# PROVIDED INFORMATION
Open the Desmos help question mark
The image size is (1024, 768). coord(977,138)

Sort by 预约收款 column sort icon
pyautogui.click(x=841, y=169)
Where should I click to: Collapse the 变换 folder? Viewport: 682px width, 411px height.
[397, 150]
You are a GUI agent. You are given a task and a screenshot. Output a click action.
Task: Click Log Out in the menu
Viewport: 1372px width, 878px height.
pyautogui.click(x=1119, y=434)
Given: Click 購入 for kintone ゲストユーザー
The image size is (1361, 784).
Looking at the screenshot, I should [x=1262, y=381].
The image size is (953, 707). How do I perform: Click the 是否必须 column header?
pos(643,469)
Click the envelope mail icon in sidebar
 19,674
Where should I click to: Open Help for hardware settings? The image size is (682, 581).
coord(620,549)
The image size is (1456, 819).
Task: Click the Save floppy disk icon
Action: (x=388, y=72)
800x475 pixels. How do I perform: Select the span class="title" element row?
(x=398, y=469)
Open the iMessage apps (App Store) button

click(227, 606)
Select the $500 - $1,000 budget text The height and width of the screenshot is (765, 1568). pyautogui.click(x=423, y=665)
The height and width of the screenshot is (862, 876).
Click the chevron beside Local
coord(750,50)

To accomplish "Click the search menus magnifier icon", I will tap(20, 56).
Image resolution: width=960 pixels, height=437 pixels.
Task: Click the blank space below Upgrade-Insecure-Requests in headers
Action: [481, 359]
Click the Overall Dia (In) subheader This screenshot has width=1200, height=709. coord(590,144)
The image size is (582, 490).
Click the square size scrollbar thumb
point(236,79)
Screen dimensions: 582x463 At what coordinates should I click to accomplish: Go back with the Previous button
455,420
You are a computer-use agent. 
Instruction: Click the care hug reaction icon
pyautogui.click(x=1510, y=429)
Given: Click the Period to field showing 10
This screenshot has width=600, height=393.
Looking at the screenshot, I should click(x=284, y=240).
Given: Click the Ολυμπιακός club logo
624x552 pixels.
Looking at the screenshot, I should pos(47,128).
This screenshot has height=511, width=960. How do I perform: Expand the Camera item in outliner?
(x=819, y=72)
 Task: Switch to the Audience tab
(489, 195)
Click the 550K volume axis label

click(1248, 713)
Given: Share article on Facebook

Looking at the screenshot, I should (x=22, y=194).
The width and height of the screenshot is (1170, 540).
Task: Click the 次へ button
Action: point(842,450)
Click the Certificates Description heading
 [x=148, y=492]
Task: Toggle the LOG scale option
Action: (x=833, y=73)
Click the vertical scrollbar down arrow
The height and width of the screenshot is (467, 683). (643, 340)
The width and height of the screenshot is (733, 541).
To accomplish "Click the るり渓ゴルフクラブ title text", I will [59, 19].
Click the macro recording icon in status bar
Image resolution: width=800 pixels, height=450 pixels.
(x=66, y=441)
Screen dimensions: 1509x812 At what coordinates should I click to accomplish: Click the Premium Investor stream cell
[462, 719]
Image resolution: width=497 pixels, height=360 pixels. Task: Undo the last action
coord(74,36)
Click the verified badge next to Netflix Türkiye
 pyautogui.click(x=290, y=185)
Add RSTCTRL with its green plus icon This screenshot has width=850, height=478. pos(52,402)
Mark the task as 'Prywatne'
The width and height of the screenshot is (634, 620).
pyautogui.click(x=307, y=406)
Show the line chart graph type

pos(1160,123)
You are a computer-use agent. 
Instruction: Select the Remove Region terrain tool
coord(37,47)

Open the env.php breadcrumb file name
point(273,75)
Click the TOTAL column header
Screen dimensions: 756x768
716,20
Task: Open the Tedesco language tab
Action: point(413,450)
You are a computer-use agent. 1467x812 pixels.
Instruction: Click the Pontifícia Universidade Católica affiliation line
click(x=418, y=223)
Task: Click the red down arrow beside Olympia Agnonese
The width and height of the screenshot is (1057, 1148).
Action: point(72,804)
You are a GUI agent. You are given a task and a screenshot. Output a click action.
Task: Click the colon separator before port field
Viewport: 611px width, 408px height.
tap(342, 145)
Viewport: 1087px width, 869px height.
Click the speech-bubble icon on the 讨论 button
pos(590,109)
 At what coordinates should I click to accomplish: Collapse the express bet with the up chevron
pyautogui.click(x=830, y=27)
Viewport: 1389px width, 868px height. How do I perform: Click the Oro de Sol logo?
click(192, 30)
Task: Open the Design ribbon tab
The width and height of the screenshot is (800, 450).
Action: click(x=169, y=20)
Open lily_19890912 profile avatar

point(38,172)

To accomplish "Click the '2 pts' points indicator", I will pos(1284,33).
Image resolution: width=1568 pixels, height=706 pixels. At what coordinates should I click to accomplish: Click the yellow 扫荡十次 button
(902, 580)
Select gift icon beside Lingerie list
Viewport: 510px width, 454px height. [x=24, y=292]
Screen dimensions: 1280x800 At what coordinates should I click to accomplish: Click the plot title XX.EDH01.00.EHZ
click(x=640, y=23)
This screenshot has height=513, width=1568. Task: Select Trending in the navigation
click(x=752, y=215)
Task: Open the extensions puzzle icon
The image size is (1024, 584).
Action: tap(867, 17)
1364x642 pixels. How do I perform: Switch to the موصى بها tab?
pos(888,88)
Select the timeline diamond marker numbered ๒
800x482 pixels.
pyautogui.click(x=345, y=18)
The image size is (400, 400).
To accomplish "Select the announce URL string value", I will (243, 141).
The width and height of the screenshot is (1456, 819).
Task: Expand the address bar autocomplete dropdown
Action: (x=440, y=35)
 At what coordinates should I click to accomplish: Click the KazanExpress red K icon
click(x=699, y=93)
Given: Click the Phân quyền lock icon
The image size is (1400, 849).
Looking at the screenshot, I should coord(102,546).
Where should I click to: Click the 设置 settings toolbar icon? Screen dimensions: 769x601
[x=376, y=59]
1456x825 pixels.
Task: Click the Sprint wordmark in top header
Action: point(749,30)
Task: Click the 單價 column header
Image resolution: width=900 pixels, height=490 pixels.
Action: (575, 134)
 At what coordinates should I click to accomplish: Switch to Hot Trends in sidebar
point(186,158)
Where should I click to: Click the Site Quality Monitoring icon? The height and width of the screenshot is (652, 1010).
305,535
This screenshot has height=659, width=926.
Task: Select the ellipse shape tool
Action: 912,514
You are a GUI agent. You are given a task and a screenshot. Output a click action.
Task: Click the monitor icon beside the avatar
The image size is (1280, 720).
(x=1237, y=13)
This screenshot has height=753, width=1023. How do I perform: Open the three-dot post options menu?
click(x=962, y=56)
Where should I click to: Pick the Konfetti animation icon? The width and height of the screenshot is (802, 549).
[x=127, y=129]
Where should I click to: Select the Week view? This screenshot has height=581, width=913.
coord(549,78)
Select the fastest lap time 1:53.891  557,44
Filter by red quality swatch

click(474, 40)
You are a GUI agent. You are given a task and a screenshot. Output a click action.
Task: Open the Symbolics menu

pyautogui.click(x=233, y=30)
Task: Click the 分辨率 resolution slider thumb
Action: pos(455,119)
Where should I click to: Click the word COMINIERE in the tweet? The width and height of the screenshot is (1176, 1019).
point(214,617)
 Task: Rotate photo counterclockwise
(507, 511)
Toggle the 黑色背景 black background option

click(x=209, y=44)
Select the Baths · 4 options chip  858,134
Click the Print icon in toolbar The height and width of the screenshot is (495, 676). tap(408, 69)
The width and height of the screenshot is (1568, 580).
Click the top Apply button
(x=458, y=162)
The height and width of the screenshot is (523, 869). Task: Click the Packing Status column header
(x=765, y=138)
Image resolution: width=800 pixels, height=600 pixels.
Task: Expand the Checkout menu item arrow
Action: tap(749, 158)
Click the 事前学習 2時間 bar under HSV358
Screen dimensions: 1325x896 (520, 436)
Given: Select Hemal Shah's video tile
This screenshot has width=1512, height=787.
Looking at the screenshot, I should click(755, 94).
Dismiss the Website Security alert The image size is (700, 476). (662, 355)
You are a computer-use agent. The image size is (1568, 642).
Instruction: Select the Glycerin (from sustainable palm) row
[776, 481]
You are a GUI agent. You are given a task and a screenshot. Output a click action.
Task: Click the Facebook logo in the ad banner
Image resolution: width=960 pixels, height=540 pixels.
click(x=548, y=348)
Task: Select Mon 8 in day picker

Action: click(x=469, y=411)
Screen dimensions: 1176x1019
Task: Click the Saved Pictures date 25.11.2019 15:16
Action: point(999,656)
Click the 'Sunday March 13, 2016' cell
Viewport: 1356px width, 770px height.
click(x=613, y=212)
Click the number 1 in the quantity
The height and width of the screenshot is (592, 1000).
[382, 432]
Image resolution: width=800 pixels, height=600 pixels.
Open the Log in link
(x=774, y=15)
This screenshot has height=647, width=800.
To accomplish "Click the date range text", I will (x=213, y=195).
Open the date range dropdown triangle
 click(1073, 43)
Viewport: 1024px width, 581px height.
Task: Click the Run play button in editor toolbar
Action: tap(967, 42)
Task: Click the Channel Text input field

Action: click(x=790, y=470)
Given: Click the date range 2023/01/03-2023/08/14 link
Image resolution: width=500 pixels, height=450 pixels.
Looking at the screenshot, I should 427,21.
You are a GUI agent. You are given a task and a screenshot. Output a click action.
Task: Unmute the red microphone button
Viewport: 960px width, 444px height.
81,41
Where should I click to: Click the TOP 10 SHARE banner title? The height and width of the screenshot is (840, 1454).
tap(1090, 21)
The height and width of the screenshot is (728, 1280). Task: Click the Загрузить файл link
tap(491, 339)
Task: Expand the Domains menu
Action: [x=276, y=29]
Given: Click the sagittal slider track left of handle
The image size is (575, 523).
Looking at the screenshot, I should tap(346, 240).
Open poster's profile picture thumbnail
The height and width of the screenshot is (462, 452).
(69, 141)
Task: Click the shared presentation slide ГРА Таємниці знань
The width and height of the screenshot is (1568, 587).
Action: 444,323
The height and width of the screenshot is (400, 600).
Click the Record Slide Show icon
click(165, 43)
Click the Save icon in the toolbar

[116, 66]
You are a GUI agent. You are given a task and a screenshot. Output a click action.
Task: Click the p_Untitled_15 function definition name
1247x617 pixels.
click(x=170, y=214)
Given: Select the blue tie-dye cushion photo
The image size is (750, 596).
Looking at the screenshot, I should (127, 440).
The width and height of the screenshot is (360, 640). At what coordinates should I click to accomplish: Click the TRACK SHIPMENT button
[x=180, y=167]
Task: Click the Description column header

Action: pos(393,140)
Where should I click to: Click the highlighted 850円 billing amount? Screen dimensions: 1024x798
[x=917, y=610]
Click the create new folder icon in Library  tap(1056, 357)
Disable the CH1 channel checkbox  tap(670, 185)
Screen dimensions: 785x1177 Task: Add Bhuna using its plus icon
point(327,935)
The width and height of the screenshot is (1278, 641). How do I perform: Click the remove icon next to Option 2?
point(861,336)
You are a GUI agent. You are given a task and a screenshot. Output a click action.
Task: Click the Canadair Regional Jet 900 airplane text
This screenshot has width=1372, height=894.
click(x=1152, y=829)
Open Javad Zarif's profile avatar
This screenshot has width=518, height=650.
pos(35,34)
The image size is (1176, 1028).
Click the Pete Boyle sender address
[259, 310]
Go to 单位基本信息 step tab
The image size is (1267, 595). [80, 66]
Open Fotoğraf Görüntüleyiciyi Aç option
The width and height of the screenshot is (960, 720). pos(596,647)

# WHAT YOU HAVE TO DO
From the line holding "Click the Pete Boyle sender address" to the last line of the data above, copy every line exactly and include nothing more.

# COMPLETED TASK
Click the Pete Boyle sender address
[259, 310]
Go to 单位基本信息 step tab
The image size is (1267, 595). [80, 66]
Open Fotoğraf Görüntüleyiciyi Aç option
The width and height of the screenshot is (960, 720). pos(596,647)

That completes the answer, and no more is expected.